Monday, Jul. 18, 1960
Not Too Near the Water
In Stanza 1, the girl is "afraid to come out of the locker," and by Stanza 2, she has a blanket around her and is "bundled up on the shore." Somehow, she manages to immerse herself before the outset of Stanza 3, which finds her "afraid to come out of the water," for none of the reasons that come most readily to mind. It's simply that she is embarrassed by her
Itsy bitsy teenie weenie yellow polka-dot bikini
That she wore for the first time today--An itsy bitsy teenie weenie yellow polkadot bikini,
So in the water she wanted to stay.
Cut four weeks ago, the record is more or less sung by Brian Hyland, 16, a hitherto unpublicized and untrained singer from Queens, who was "discovered" last year by a talent agent who heard him singing in the lobby of Manhattan's Brill Building, headquarters of Tin Pan Alley. Itsy Bitsy has already sold 600,000 copies, is all over the jukeboxes, TV and radio, in fact all over everything except the poor little unnamed girl in the song.

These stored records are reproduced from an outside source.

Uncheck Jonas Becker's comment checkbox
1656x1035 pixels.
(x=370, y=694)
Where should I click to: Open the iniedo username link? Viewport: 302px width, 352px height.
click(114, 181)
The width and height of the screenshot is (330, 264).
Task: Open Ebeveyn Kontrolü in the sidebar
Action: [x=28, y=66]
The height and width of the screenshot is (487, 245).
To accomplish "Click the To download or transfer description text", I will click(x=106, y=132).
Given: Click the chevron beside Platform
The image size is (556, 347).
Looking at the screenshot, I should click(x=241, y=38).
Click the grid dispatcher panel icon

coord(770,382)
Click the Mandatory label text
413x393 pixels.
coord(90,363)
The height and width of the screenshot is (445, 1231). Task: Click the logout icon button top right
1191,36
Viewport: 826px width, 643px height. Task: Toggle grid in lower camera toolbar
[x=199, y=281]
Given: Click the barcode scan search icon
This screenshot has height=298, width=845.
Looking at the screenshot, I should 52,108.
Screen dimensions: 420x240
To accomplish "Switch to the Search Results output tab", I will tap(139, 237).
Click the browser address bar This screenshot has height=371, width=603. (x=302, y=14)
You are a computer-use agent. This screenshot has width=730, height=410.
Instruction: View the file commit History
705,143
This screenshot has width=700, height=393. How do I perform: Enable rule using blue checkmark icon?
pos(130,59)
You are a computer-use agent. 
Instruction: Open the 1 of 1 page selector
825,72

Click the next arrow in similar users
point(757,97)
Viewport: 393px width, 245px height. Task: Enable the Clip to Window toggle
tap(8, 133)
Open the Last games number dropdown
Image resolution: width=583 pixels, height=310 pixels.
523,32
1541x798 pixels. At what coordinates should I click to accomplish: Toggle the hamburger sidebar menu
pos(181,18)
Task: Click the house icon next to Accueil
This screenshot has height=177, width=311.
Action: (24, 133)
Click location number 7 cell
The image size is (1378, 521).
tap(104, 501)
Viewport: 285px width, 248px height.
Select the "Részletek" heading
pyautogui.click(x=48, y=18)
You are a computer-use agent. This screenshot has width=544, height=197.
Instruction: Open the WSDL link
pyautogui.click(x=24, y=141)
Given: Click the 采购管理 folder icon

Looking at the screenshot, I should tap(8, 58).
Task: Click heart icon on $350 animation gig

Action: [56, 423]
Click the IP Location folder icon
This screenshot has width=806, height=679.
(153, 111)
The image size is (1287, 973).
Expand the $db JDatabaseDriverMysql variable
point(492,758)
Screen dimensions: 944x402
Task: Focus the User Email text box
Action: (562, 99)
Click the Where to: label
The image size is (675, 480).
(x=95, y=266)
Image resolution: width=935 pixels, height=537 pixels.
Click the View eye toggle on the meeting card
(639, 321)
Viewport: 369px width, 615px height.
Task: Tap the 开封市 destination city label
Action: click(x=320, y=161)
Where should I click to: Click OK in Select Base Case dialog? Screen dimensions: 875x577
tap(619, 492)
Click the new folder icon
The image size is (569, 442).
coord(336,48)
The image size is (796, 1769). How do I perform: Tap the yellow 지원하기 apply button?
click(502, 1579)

As usual, life imitated art; bathing suits last week agitated the U.S. scene far beyond the realm of the jukebox:
P: The fate of the bikini in the U.S. hung by one string. Despite a major sales campaign, Manhattan stores reported that customers were buying bikinis only for wear in semi-seclusion--penthouse terraces, backyards--but that men were trying to persuade their wives or girl friends to try bikinis in a wider variety of landscapes. Nonetheless, models and Europeans continued to be the stores' best sort of bikini customers. The forbidding breath of Salem could still be felt on most American beaches.
P: Wearing suits more substantial--and more deceiving--than teeny-weeny bikinis, 87 entrants turned up in Miami last week for the ninth Miss Universe contest. In some cases the bathing suits were too substantial, for, driven by hopes of TV and film contracts, some girls would not stop at nothing--since they had nothing to begin with. At least half were caught with extra added attractions, and what had looked like 36-23-36 was really an unfalsied 23-23-23. From Rangoon's Myint Myint May (Miss Burma) to Utah's Linda Bement (Miss U.S.A.), the girls posed endlessly in the Miami sun, gorged U.S. newspapers with grilled cheese. At week's end, Miss U.S.A. was the winner.